Copy out the material below verbatim, starting with the line that contains "Given: Open the Family Gifts menu item" and continuing through the line that contains "This screenshot has width=426, height=293.".

::::

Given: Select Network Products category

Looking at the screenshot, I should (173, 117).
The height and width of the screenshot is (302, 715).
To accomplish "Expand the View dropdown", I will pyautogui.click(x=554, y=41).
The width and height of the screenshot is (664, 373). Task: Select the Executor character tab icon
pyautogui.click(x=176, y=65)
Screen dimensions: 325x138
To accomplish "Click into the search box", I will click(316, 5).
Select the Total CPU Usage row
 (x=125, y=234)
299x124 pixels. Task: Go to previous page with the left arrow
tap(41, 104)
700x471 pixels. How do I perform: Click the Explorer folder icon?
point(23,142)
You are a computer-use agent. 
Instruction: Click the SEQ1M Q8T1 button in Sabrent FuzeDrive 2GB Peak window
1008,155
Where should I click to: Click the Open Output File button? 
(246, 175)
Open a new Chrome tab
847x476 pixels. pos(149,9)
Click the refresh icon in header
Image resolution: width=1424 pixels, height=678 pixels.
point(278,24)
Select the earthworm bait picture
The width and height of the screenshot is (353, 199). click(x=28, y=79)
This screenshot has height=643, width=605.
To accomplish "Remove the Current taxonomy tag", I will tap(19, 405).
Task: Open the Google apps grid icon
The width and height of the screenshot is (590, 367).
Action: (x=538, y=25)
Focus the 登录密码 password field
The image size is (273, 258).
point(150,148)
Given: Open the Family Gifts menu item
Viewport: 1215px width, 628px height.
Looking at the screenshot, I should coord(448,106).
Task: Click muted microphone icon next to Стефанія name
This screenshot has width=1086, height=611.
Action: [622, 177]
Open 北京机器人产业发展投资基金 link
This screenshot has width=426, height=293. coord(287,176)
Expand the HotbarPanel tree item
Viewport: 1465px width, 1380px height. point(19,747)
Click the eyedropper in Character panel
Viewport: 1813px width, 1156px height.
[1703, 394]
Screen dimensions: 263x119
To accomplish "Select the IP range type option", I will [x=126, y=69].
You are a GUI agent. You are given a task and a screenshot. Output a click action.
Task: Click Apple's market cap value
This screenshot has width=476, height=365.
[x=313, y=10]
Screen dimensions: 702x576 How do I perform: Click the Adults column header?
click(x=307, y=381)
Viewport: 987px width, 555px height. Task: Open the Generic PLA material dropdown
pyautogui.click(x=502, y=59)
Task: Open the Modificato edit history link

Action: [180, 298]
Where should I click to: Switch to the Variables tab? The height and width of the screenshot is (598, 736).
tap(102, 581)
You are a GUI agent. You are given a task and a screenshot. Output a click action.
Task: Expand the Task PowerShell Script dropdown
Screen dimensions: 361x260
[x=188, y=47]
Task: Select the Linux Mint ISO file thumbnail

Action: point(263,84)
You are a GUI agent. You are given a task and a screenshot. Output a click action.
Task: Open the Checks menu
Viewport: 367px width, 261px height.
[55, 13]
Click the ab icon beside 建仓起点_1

::::

• THE REPLY
Given: Open the Family Gifts menu item
Viewport: 1215px width, 628px height.
Looking at the screenshot, I should coord(448,106).
Task: Click muted microphone icon next to Стефанія name
This screenshot has width=1086, height=611.
Action: [622, 177]
Open 北京机器人产业发展投资基金 link
This screenshot has width=426, height=293. coord(287,176)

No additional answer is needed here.